Mar 03 2020
Next in our series on the Amazon Builders’ Library, Lumigo Director of Engineering – and newly-minted Serverless Hero – Efi Merdler-Kravitz picks out the key insights from the article, Instrumenting distributed systems for operational visibility, by AWS Principal Engineer (AWS Lambda), David Yanacek.
About the Amazon Builders’ Library
The Amazon Builders’ Library consists of a collection of articles written by principal engineers at Amazon that explain how Amazon builds scalable and resilient systems.
Disclaimer: some nuances might be lost in this shortened form. If you want to learn about the topic in more detail then check out the original article.
Instrumenting distributed systems for operational visibility
Having just finished reading David Yanacek’s excellent deep dive, “Instrumenting distributed systems for operational visibility”, here is my mini summary, along with some of my own observations.
– Using instrumentation for understanding how a system works is a great idea, and today’s tools are even able to create a real map of the various resources that interact with each other.
– You can’t use cat, grep, sed, and awk on your serverless application, you definitely need another set of tools
– Instrumentation frees you from the hassle of logging every statement you add. It will automatically record the most important data points, and that will allow you to debug crashes or improve performance.
– At the heart of instrumentation lies the trace ID, which is a unique identifier that is passed between the various services. Although not mentioned in the article, asynchronous and many-to many-execution (e.g. Batch write->Kinesis->Batch read) adds an extra layer of complexity to the tracing.
– Old-fashioned logs are still important, as not everything can be instrumented. One such example would be inner algorithm flow. However, it’s very important to correlate the logs with that special trace ID. When pulling the instrumentation details, also make sure to pull the relevant logs
– Logs are expensive and rather complex to handle. Aside from huge enterprises, or financial institutions subject to strict security controls, most businesses are better served allowing others to handle the logs for them.
– Creating alarms is important, but the trickiest part is defining their threshold. Start with a number that makes sense, then tune it as time goes on. Don’t worry, you’ll rarely choose the right threshold at the first attempt.
– Log units of work, for example an http request or a single cron run. Aggregate multiple stages in a single unit of work to a single concrete log, however do log “progress” when the unit of work is long.
– Record the input before performing any kind of manipulation on it.
– Trim big requests, pull important details, and drop the rest.

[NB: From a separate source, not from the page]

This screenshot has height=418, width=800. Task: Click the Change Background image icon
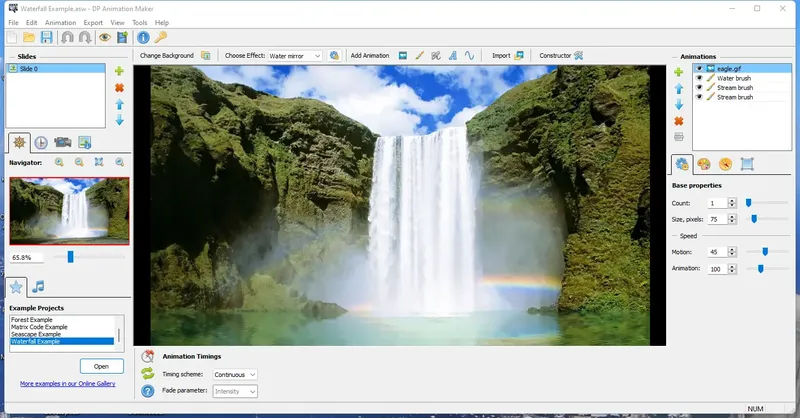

For example, requests arriving from API Gateway to Lambda proxy might contain uninteresting details, so log only the body. As a rule of thumb, at Lumigo we trim to 1K, although it’s configurable.
– Have an easy way to change log level. In a Lambda, using an environment variable to set the log level is a very simple way of achieving this.
– Log the latency of all requests. It will help you determine performance issues. At Lumigo we also log the request body and response.
– Log queue depth when interacting with one: logging how many items are in the queue when pulling or pushing to it will help you pinpoint latency issues or scalability problems.
– Group error metrics by type. Don’t use a single metric to capture all errors. Grouping errors will allow you to handle the most prevalent ones first.
– Protect your logs. This is yet another reason to use external services that support advanced security features like encryption, MFA, access control, auditing, and so on.
– Avoid writing sensitive data in the logs, and in general, choose external log services that have good security/privacy certificates like GDPR, SOC2, etc.
– Prune your logs. Over time you’ll find log statements that you thought made sense, but are now just littering your log stream. Remove them! Make it a habit to go over your logs on a weekly or monthly basis, and remove unneeded ones.
– If you’re using CloudWatch don’t forget to set retention periods, as you don’t want to keep logs there indefinitely. In cases where you require long term log storage, use more cost-effective services like S3 Glacier.
– Use CloudWatch Insights or Athena (or another SaaS offering) to search your logs. At Lumigo we avoid solutions that are not serverless, so managing our own ELK is out of the question.
– Make sure that you have the same logs and metrics infrastructure in your Dev, QA and integration environments, you’ll want to test that the metrics you emit are correct and the logs make sense.